Need ideas to maximize your schedule or stay on track? I am opening up a handful more 1:1 coaching spots for the fall and YOU get first access. Simply reply to this email or send me a message on IG!
HEALTH/WELLNESS
Beyond the Scale: How to Actually Track Your Progress (Without Obsessing Over Every Pound)
Let’s be honest, stepping on the scale can mess with your head. One day you're down two pounds, the next day you're up three... even though you did everything right. For many women, especially busy moms juggling kids, work, and wellness goals, the scale can feel more like a stress trigger than a helpful tool. But tracking progress does matter, just not in the way diet culture taught us. I’m going to give you the same info I give to my 1:1 clients when I onboard them- ways to REALLY track your progress:
Scale Weight: Use It as a Tool, Not a Mood Meter
The scale can be helpful, but it’s not the full story. Hormones, stress, sleep, your cycle, and even last night’s tacos can cause major fluctuations. I like to remind my girls its a tool in your toolbox but you can’t build the entire house with a saw. The scale does give us good insight- over time, but should be something you leave to your coach to assess or only use occasionally.
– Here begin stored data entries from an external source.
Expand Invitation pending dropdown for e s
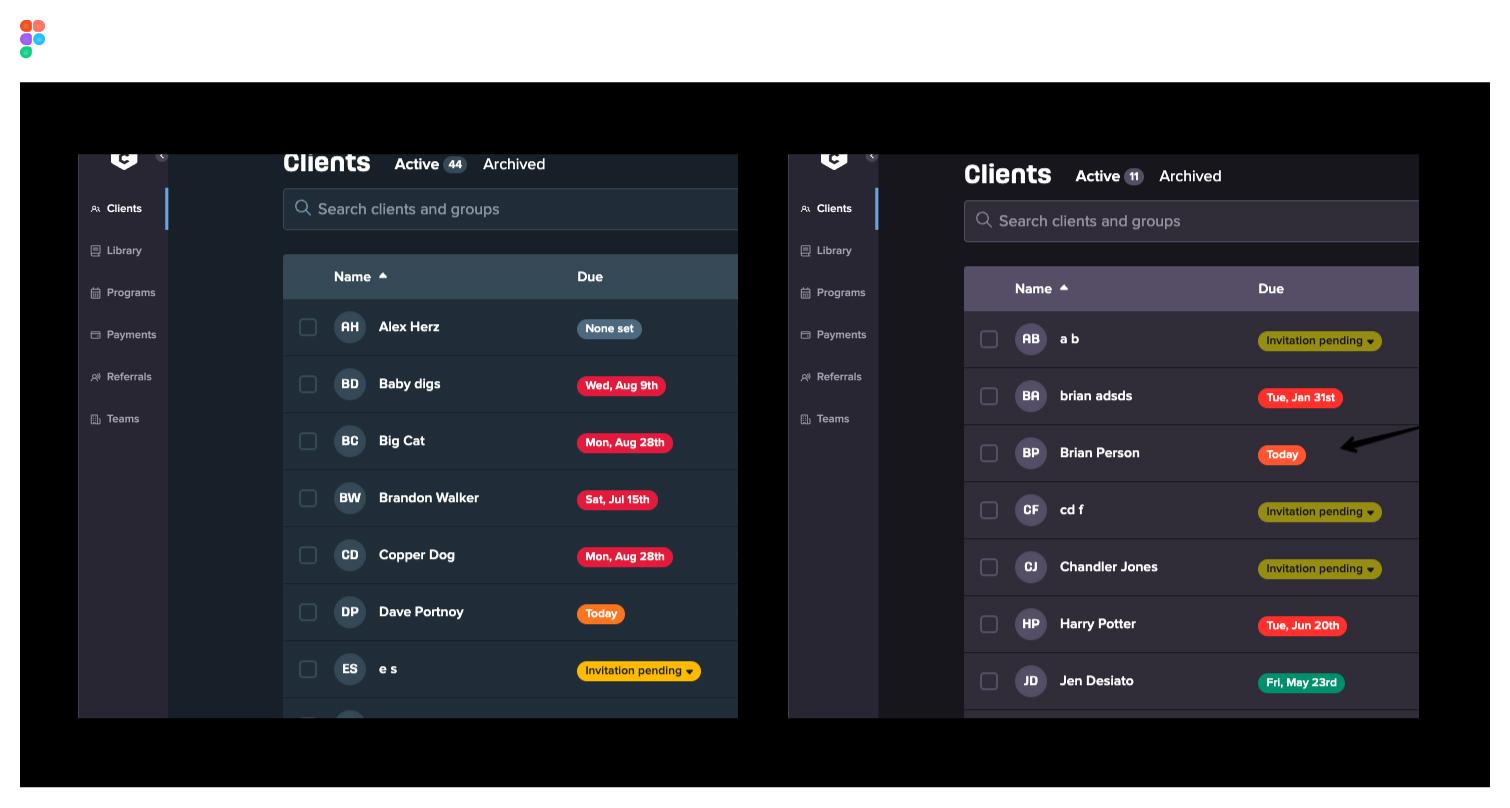 689,671
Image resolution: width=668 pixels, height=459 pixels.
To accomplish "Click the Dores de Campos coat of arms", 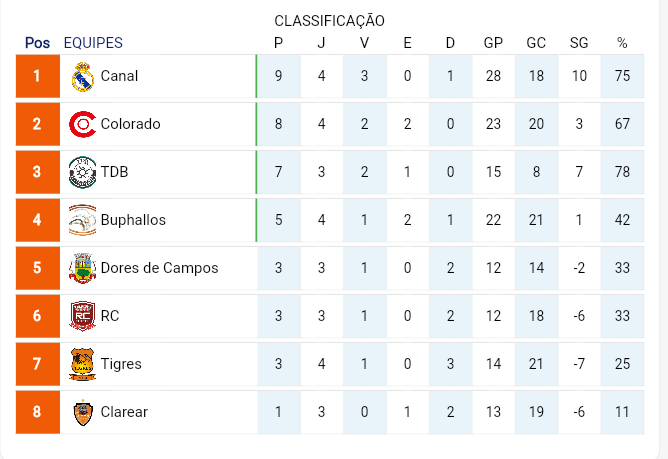I will coord(82,268).
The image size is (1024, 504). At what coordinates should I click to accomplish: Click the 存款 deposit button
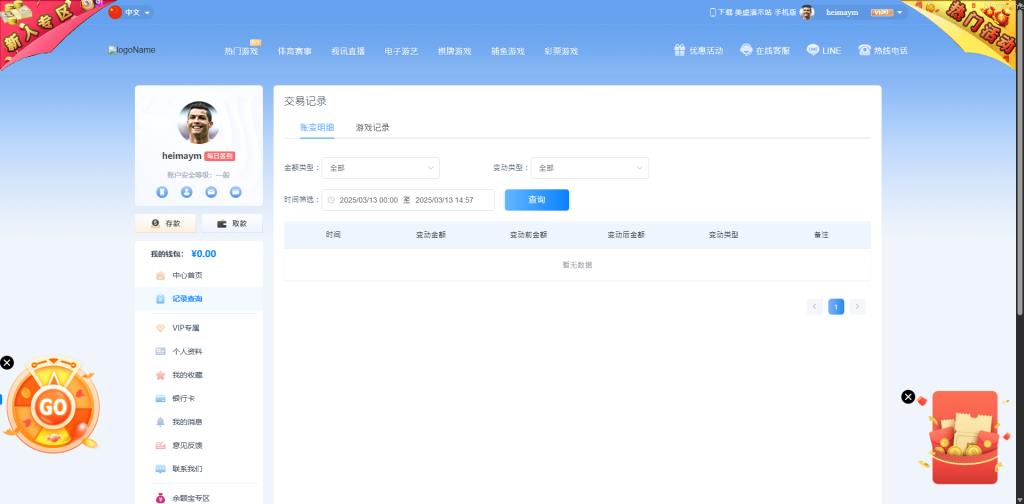(165, 224)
Better way to use the scale (if you want to):
Weigh yourself 3–5 times per week under the same conditions (ideally first thing in the morning).
Track the weekly average, not the daily number.
Zoom out. Look at trends.
You could also weigh yourself once a week under the same conditions but only look at your monthly trend/average.
What not to do:
Don’t let a single weigh-in ruin your day.
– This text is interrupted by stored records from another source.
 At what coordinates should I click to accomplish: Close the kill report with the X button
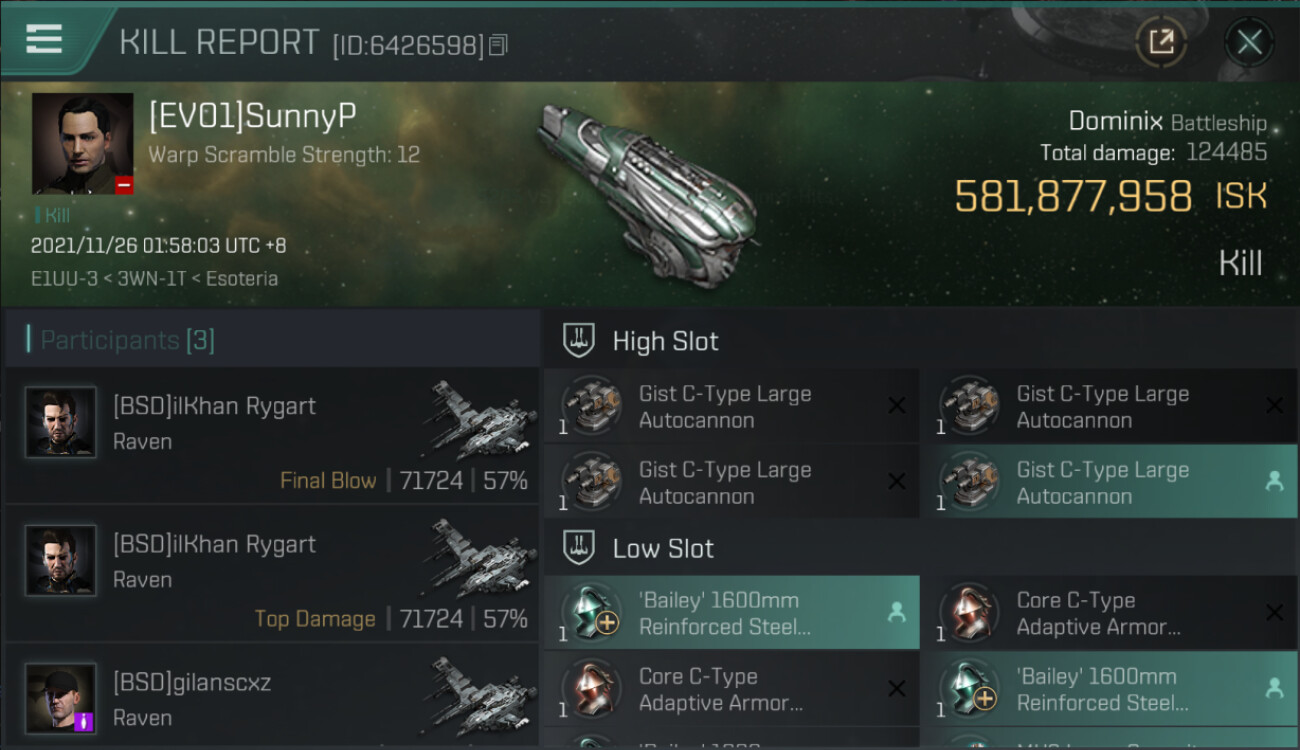click(x=1249, y=42)
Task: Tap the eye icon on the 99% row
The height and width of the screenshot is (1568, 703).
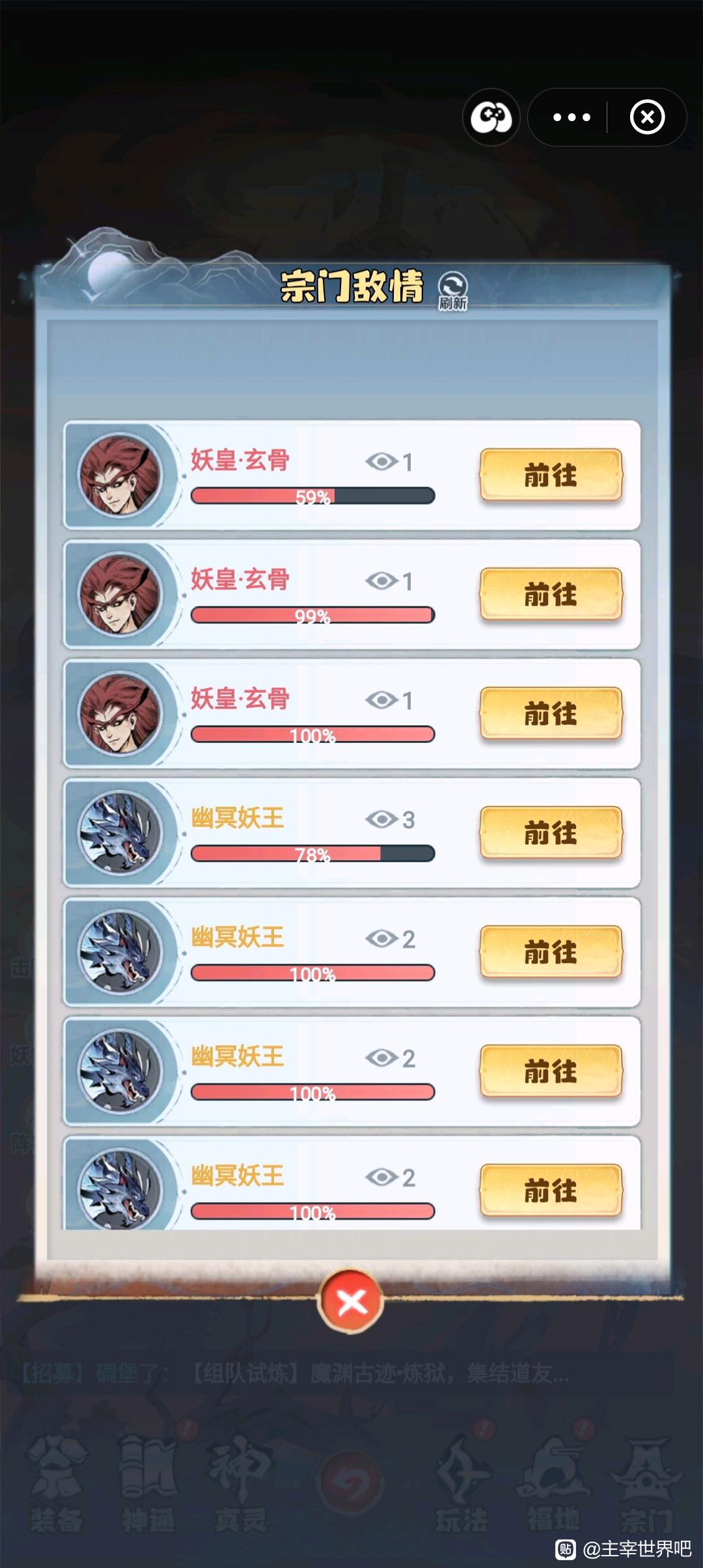Action: pyautogui.click(x=382, y=581)
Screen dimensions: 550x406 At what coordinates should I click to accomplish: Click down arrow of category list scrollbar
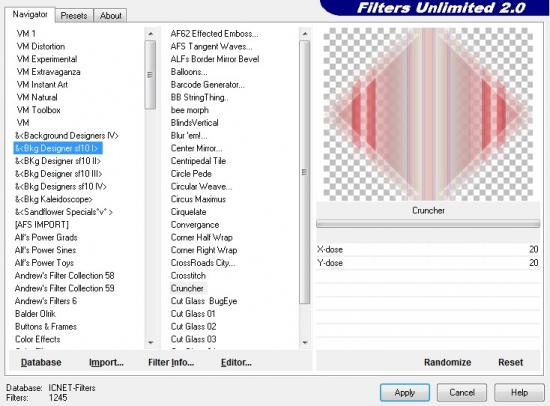pos(150,342)
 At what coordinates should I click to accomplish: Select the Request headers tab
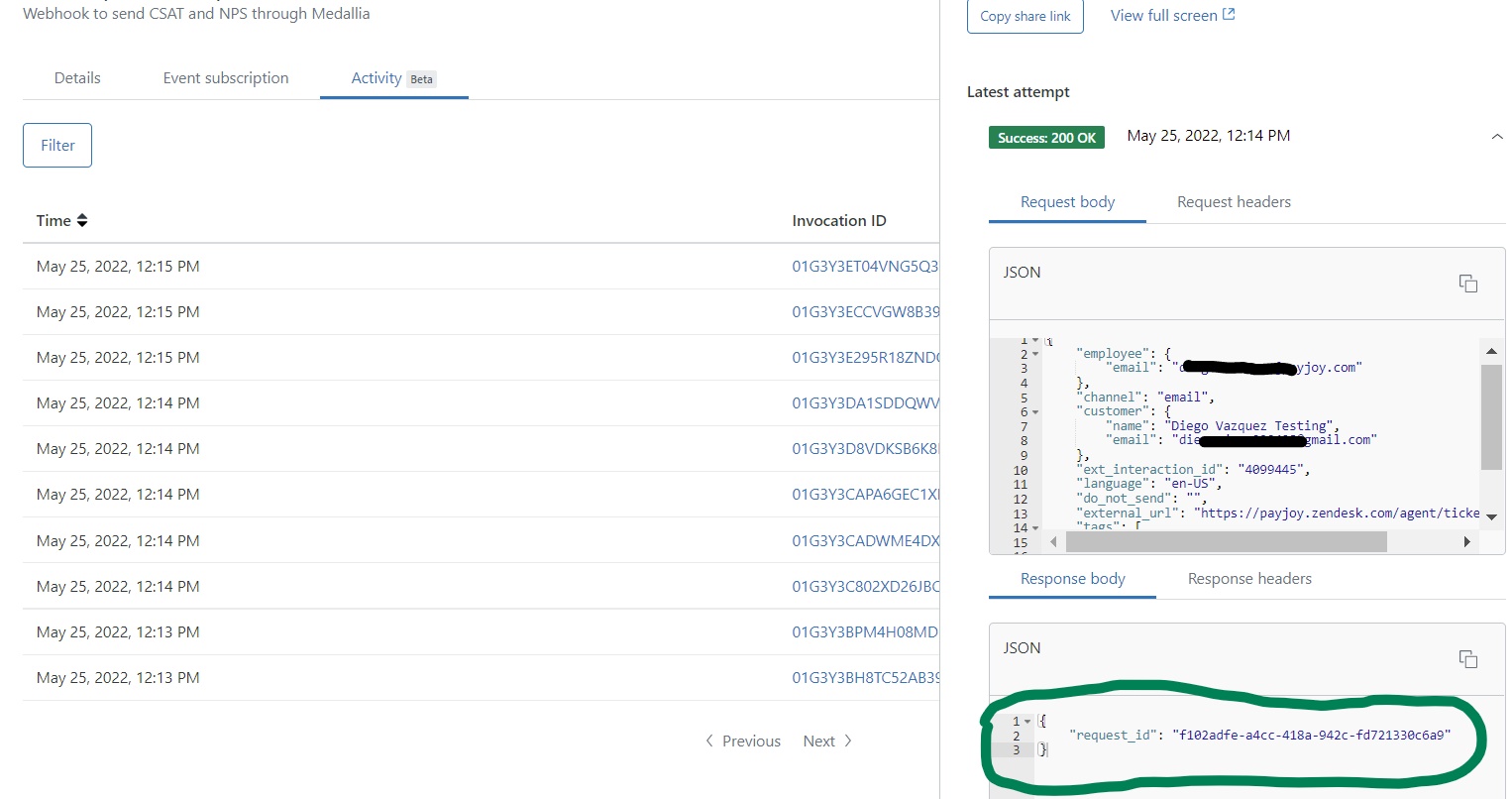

Don’t expect the scale to move linearly.
Progress Photos: My Personal Favorite Progress Tool
Progress pics can show you what the scale can’t, and in my opinion is one of the very best measures of progress.
How to take them:
Same place, lighting, time of day, and outfit.
Take front, side, and back views.
Do this once a week, BUT like with the scale don’t compare week to week. Zoom out. Look at the trend from month to month.
Measurements: True Tangible Progress Tracking
Use a soft tape measure to track your waist, hips, chest, arms, and thighs every 2–4 weeks.
If you’re losing fat: Your waist and hips should shrink even if the scale doesn’t move.
If you’re building muscle: Your arms and legs may grow while your waist stays steady or shrinks.
Why this works: It tracks body composition change, not just weight loss. That’s what you really want.
Body Fat Tests: Can Be A Powerful Tool If You Use The Right One
These sound like a great and uber specific and accurate way to measure progress, but truthfully most come with many flaws (for example your hydration status can skew numbers either direction etc). Even the most accurate DEXA scans can have up to 5% error. Plus at the end of the day even if you were to step foot on a bodybuilding stage that actual NUMBER on your body fat test wouldn’t matter!
My Recommendations:
Use a combo of methods. Weekly weight trends + photos + measurements = a powerful progress toolkit.
Give it time. Your body doesn’t change in a week, but it can transform over time with consistency, and right when you’re about to give up I dare you to pull out the very first pictures you took!
Don’t let data control you. These tools exist to help you—not to mess with your mind.
Remember:
Progress is more than a number on the scale.
Tracking doesn’t have to be complicated or obsessive.
Focus on trends, not perfection.
Your consistency matters more than the tool you use.